## [TASK STATEMENT]
Among the entries below, tally each line containing "dropdown"; respond with the total only.

## [DATASET ENTRIES]
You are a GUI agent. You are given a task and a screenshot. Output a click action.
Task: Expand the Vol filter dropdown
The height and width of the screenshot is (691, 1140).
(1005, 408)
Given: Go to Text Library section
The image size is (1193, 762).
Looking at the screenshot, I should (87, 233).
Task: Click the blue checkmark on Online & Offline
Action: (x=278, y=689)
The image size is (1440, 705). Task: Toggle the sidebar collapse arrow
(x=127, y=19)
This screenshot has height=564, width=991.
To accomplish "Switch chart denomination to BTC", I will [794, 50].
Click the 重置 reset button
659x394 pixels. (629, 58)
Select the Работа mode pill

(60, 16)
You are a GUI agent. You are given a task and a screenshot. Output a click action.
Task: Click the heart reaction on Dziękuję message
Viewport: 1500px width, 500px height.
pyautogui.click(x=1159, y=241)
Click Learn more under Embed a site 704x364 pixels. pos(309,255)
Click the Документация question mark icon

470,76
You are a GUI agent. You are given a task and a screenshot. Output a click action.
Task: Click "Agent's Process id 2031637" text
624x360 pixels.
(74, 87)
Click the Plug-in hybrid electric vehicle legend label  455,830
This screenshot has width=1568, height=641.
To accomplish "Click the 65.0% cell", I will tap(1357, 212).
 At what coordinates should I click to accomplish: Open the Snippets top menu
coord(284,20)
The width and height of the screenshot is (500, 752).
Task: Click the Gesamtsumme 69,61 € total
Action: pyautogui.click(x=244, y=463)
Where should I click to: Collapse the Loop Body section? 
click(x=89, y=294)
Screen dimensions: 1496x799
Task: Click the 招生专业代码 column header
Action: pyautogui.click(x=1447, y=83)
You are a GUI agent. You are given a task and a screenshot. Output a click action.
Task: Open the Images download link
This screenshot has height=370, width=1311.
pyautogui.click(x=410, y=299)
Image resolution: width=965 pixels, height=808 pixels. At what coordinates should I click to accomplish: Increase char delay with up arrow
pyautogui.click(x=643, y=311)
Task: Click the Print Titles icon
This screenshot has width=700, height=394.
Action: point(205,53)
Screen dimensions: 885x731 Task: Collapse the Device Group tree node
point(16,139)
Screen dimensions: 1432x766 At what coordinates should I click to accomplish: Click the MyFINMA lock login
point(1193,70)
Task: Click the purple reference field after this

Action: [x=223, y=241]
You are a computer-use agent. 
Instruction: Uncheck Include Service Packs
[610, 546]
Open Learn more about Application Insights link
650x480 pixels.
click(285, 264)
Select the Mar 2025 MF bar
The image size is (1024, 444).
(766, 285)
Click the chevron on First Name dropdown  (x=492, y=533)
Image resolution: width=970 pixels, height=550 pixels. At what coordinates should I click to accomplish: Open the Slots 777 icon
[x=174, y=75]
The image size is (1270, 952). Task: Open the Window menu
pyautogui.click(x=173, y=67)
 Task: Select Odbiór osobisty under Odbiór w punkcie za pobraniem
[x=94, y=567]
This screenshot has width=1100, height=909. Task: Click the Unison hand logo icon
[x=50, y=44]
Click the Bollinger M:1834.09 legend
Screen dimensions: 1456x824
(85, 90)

## [TASK SOLUTION]
2